Fourth meeting (27112023)¶
Progress since last meeting¶
Concerning the naming of the raw files from Grand@auger, Lech started a discussion in slack, but without any result up to now. People from the hardware are quite busy with the new firmware version so adding informations about the site (in file name or in binary blob) is not a priority. Olivier will talk about that at the next hardware meeting. Concerning the splitting of files into subruns, it seems reasonable to ask for a splitting on a time base (1h should be a good compromise). The event number should not be reseted between subruns. This should be achieved by forgetting about subruns and simply change run number ( informations about the run are present in all subrun files so this would not produce more data). This will be asked by Olivier at the next hardware meeting.
The root file format reference is still in google doc (Francois had no time to migrate it into onlyoffice).

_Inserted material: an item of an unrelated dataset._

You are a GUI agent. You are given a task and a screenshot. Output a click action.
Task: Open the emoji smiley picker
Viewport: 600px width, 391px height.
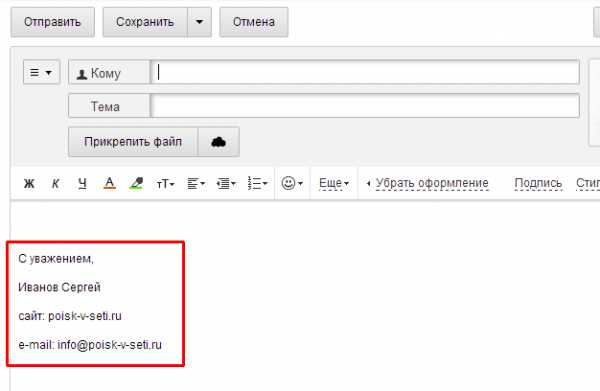pos(292,183)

Naming of raw and root files and data structure¶
It seems very important that data from different sites shares the same naming convention. We thus suggests that the raw files will be named following the pattern :
[site]_[date]_[time]_[run_number]_[extra].bin
and that they should be transfered @CCIN2P3 in directories named
[site]/raw/[year]/[month]
The Grand Root files should then be stored in directories named following the same pattern :
[site]/GrandRoot/[year]/[month]
This will strongly ease the automation process of data.
This suggestion try to deal with various constrains :- Limit the number of files/directories inside a directory. If we have 20 runs by day, this will lead to 600 files or directories in a month which is reasonable for a file system.
- Avoid a too complex structure with dozens of subdirectories and keep the stucture as simple as possible
- Ease automation and manual search and transfert processes